TINU (tubulo-interstitial nephritis and uveitis)

First described in 1975, it is a specific form of inflammation that commonly affects teenaged women and young adults. Relatively rare and probably frequently missed as a diagnosis, it should be suspected particularly in teenaged patients presenting with bilateral uveitis.

It affects both the kidneys and the eye. Most often the kidney disease starts first followed by recurrent episodes of uveitis affecting both eyes simultaneously.

Its cause is unknown and there is no known trigger as with most of the uveitis forms described so far. One report suggests the presence of a common abnormal antibody directed against ocular and renal proteins (renal tubular and ciliary body epithelium share several functions and may be the reason for this close association).

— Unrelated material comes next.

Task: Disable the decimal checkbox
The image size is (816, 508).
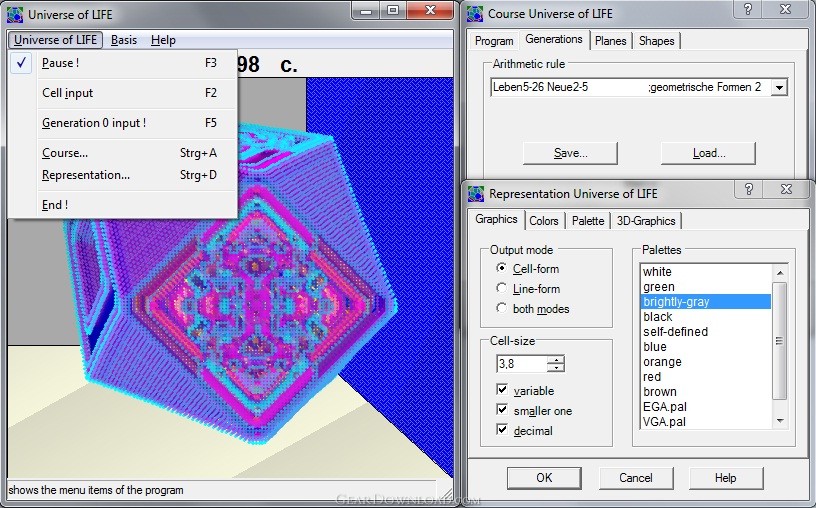Action: [x=502, y=431]
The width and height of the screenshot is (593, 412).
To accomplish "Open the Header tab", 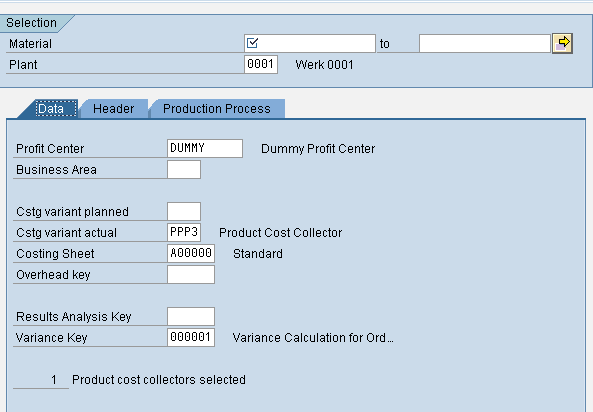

In this form of uveitis there is often found a higher level of beta 2 microglobulin in the urine and a higher incidence of HLA-DRB1*01 has been observed but a definitive diagnosis requires a kidney biopsy, which shows the presence of a tubulointerstitial nephritis with infiltration of mononuclear cells.

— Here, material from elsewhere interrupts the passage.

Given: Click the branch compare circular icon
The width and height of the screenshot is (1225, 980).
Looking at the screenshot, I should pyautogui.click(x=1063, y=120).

Luckily in most cases this uveitis responds well to local therapy or to relatively weak doses of immunosuppressive agents. Nevertheless, since it is a relatively rare disease, its long-term prognosis is still uncertain and an adequate follow-up is required.

What does a patient experience?

Vision gets blurry progressively over a few hours to days. There is increased sensitivity to light or sunshine, which is much worse than ever before. While it starts in one eye, it rapidly spreads to the other. It is often associated with a generalized sense of malaise - mild fever, weight loss, some aches and pains and if a GP does a urine analysis, this will shows some signs of being abnormal with the appearance of protein in much higher amounts as well as some blood. This is a sign of  kidney disease and is called a “nephritic” picture.

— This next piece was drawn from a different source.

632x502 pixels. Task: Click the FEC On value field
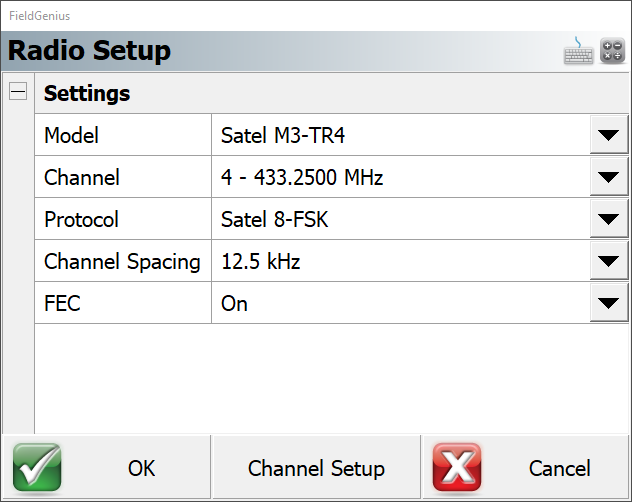pos(400,304)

How should you be followed?

Since recurrences are frequent, it is important that you be periodically seen by an EyeMD. He can make sure that the inflammation you experience does not cause permanent damage to your eye. The inflammation itself is not dangerous, but the scar tissue that forms as a result of recurrent episodes of inflammation is what, in the long run, leads to vision loss.

Well-spaced visits allows the doctor to follow you in the long term and to adjust your medications according to your disease. This is the best way to prevent the damage of your eye and to diminish the risk of side effects of your medication.

Since the care needs to be individualized and is unique for each individual, it is not possible to propose here a general therapeutic scheme. We can only suggest that you be seen regularly and follow the advice of your treating EyeMD.